14.04.2022 - von Freie Ärzteschaft

Medizinische Versorgungszentren (MVZs) in Investorenhand rechnen laut einer neuen IGES-Studie systematisch höhere Honorare ab. Die Freie Ärzteschaft (FÄ) kritisiert diese negative Entwicklung scharf. "Seit 2007 Jahren haben wir auf diese Fehlentwicklung hingewiesen, leider hat sie sich bis heute fast völlig unter dem Radar der Öffentlichkeit befunden. Nun aber zeigt sich ganz deutlich, was die Folge der Gesetzesänderungen der vergangenen 20 Jahre ist: Versichertenbeiträge, egal ob gesetzlich oder privat, fließen milliardenschwer in die Taschen von internationalen Anlegern", sagt Dr. Silke Lüder, Vizevorsitzende der Freien Ärzteschaft, am Freitag in Hamburg. "Dabei hat Private Equity Kapital aus unserer Sicht nur eine Aufgabe: Medizinstrukturen zu kaufen und nach durchschnittlich vier bis fünf Jahren mit Gewinn weiter zu verkaufen."

Angestellte Ärzte werden dadurch in eine Doppelrolle gezwängt. Einerseits sollen sie die Profitmaximierung ihres Arbeitgebers unterstützen, andererseits sind sie laut ihrer Berufsordnung verpflichtet, die Interessen ihrer Patienten zu wahren. Die FÄ sieht die hohe intrinsische Motivation von Ärzten in Gefahr, ihre Patienten bestmöglich zu versorgen. "Unabhängige, medizinische Entscheidungen sind angesichts des enormen Renditedrucks kaum mehr möglich", so Lüder. Gleichzeitig wird immer klarer, dass die Investoren-MVZs keineswegs Probleme lösen und eine ausgemergelte ambulante Versorgung in ländlichen Gebieten verbessern. Im Gegenteil, die meisten Menschen wohnen in Deutschland in ländlichen Gebieten, die Investoren-MVZs konzentrieren sich in den Metropolen.

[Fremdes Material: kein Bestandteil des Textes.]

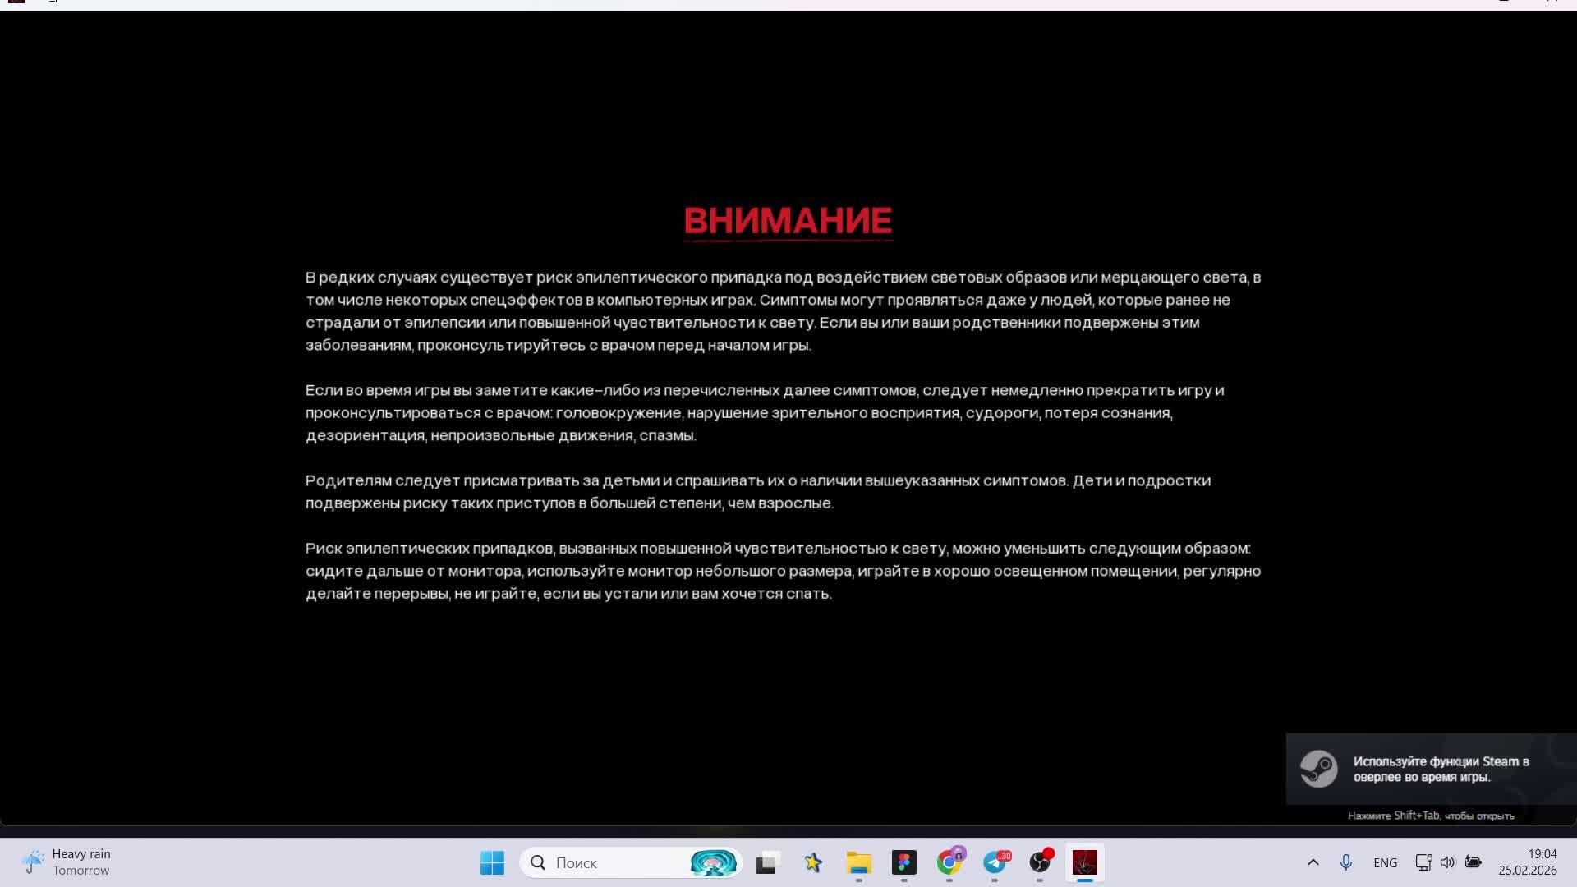Open File Explorer from the taskbar
1577x887 pixels.
click(x=859, y=862)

"Wir fordern von der Berliner Politik einen zügigen und entschiedenen Kurswechsel zum Schutz von Patientensicherheit und Qualität der Medizin in Deutschland. Notwendig ist eine MVZ-Reform, die den Zugriff der Heuschrecken auf die Arztpraxen verhindert", sagt Lüder. Dazu braucht es unter anderem maximale Transparenz über die Eigentums- und Besitzverhältnisse der MVZs. "Alle Praxissitze, die einmal von einem Private Equity Fonds gekauft worden sind, sind für immer für eine selbstständige Tätigkeit von jungen Ärztinnen und Ärzten verloren". Zudem fordert die FÄ, dass bei der Zulassung die Bevorzugung von Investoren gegenüber Ärztinnen und Ärzten gestoppt und eine wettbewerbsfeindliche Anbieterdominanz verhindert wird. "Nur eindeutige, gesetzlich definierte Strukturvorgaben können einen weiteren Schaden für die medizinische Versorgung in unserem Land verhindern."

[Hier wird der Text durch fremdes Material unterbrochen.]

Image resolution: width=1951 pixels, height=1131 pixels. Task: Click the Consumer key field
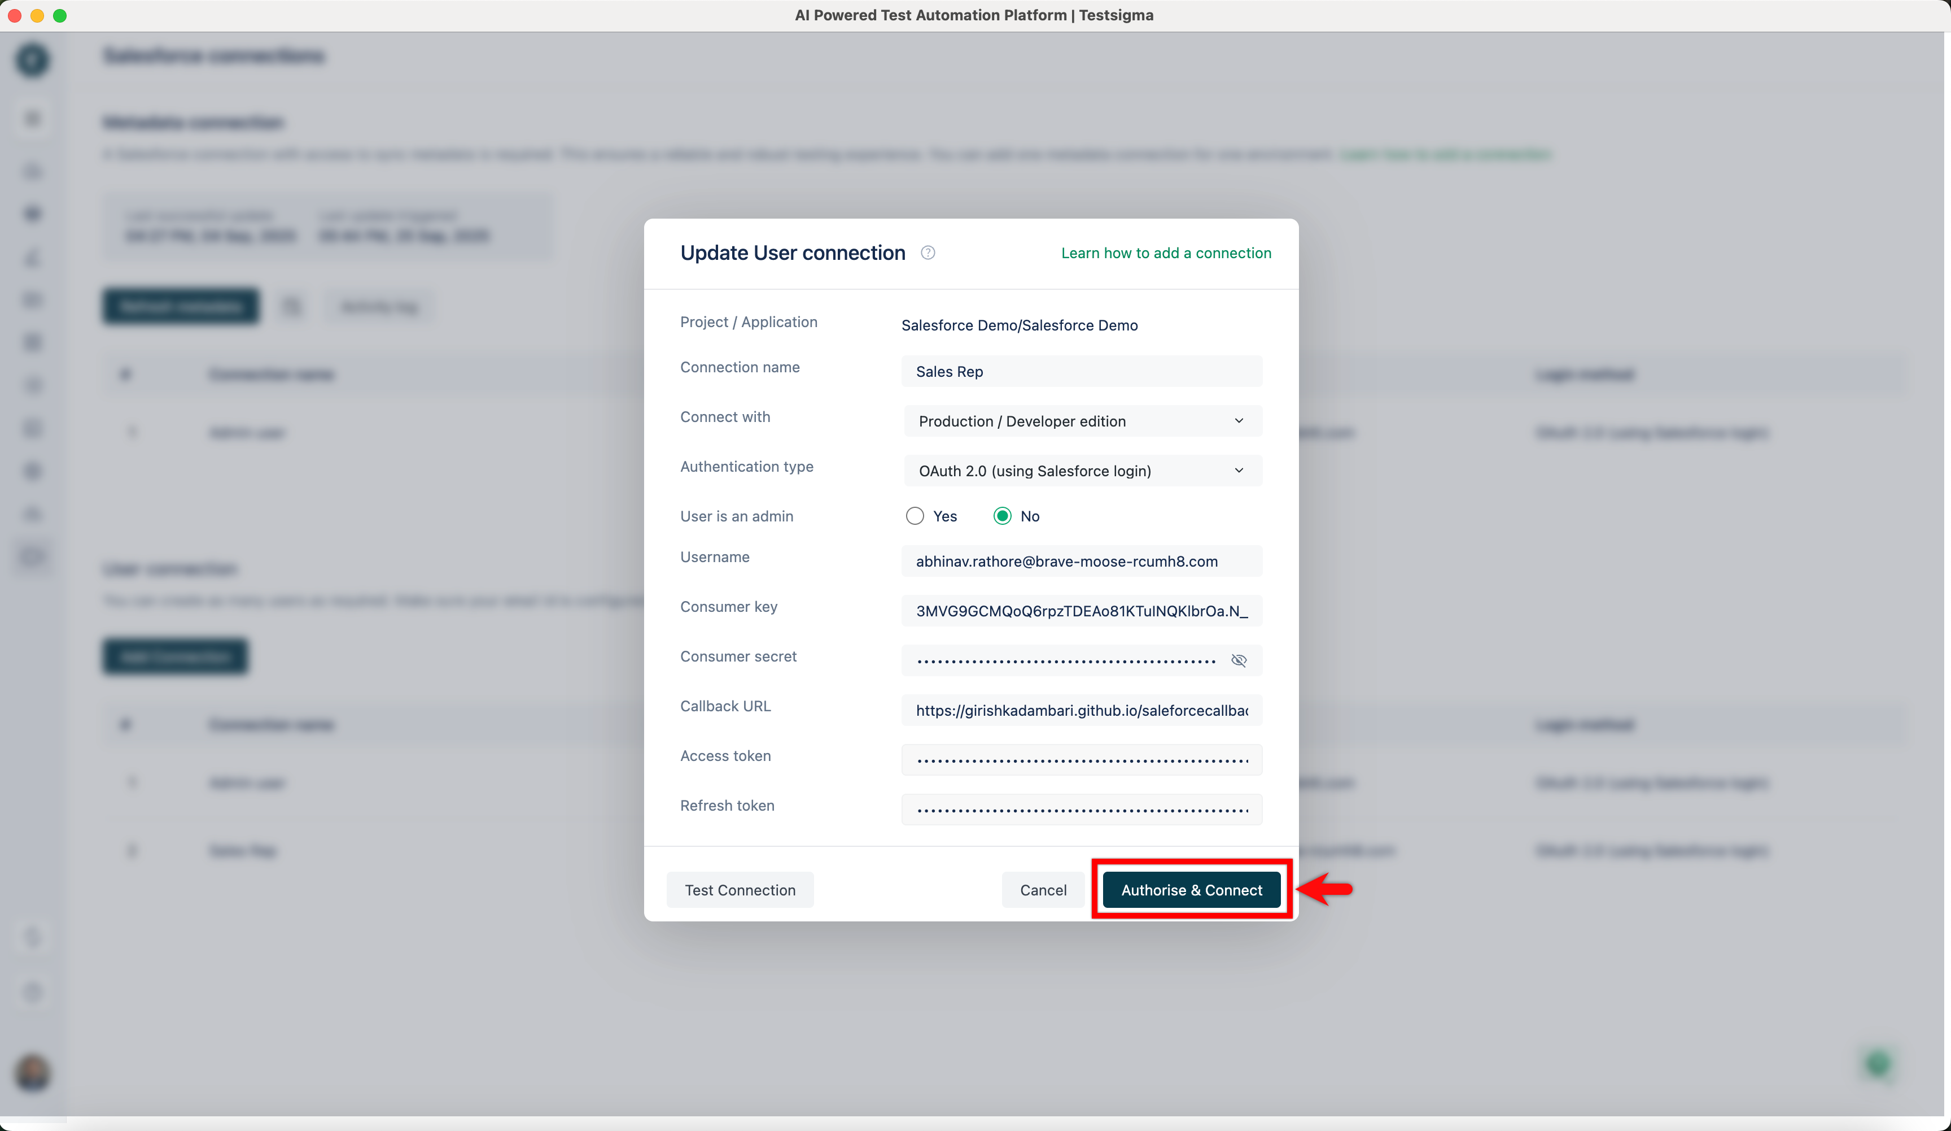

Seit Jahren haben internationale Finanzinvestoren die deutsche Gesundheitswirtschaft als äußerst attraktiven Markt entdeckt. Mit dem Ziel maximaler Renditen werden immer mehr Bereiche der ambulanten Medizin aufgekauft. Es ist inzwischen möglich, dass ein Finanzfonds ein kleines, nicht mehr rentables Krankenhaus kauft. Anschließend darf gemäß Zulassungsbestimmungen weit entfernt in einer Metropole in MVZs investiert werden, die innerhalb der Honorarordnung möglichst hohe Gewinne versprechen: etwa durch radiologische Untersuchungen, Operationen oder spezielle Zahnarztbehandlungen. "Diese Investoren-MVZs werden von der Politik systematisch gegenüber den niedergelassenen Ärzten bevorzugt. Inzwischen haben sich ganze Ketten gebildet, die McDonaldisierung der ambulanten Medizin hat längst begonnen", beklagt FÄ-Vorsitzender Wieland Dietrich.

Quelle: PM, 8.4.22, Freie Ärzteschaft e.V.